• _EXERCISE DESCRIPTION_
Copy the text of all the material below word for word, leaving out the pictures.

*** EXCERPTED RECORDS

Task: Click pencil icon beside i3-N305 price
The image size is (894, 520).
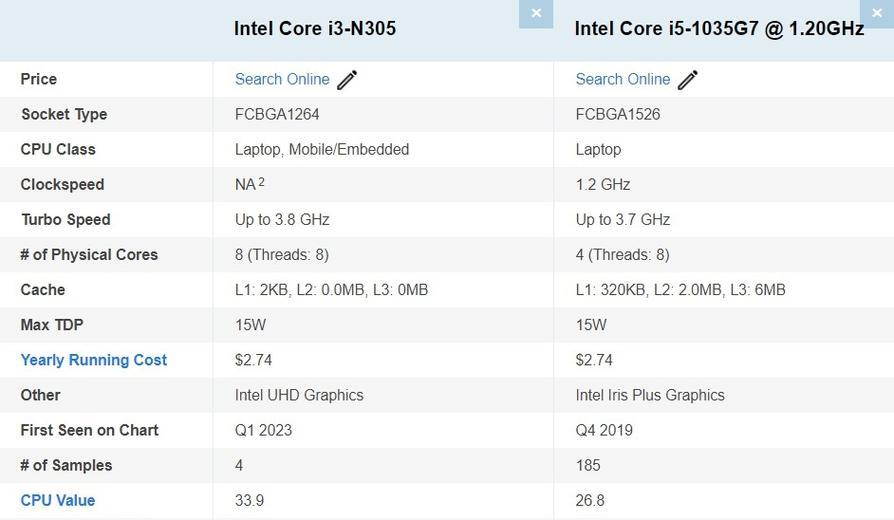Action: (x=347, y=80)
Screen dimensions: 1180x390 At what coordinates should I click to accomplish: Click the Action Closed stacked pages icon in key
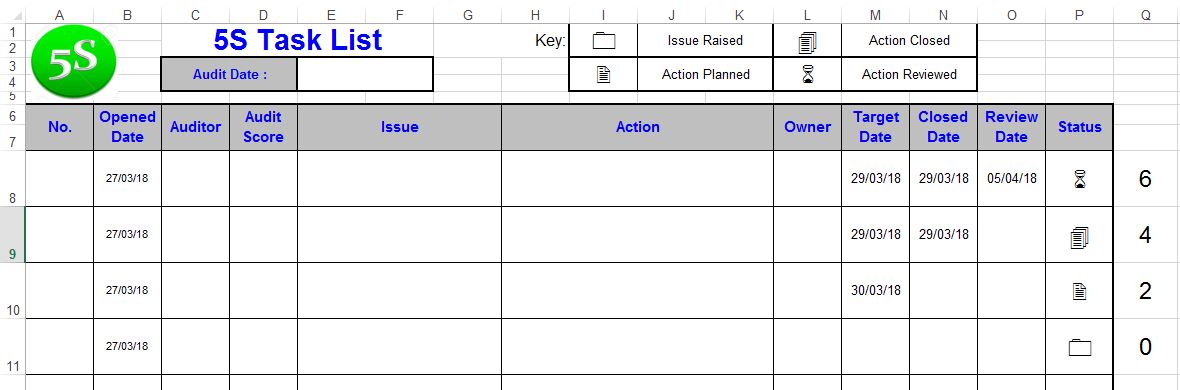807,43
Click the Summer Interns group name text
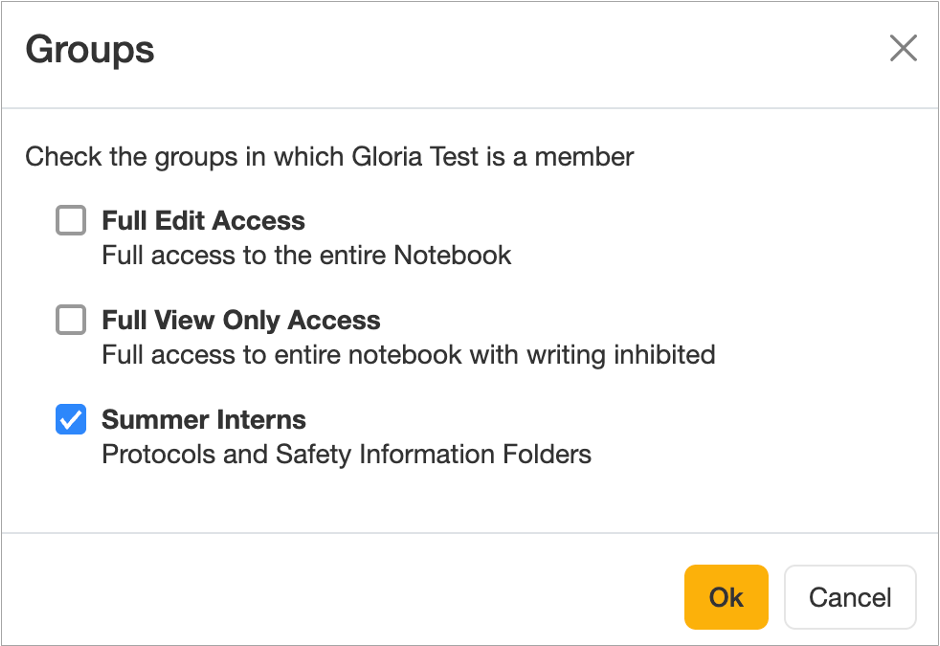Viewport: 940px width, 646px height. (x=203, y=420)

******

• _FULL RESPONSE_
Task: Click pencil icon beside i3-N305 price
The image size is (894, 520).
Action: (x=347, y=80)
Screen dimensions: 1180x390 At what coordinates should I click to accomplish: Click the Action Closed stacked pages icon in key
807,43
Click the Summer Interns group name text
Viewport: 940px width, 646px height. (x=203, y=420)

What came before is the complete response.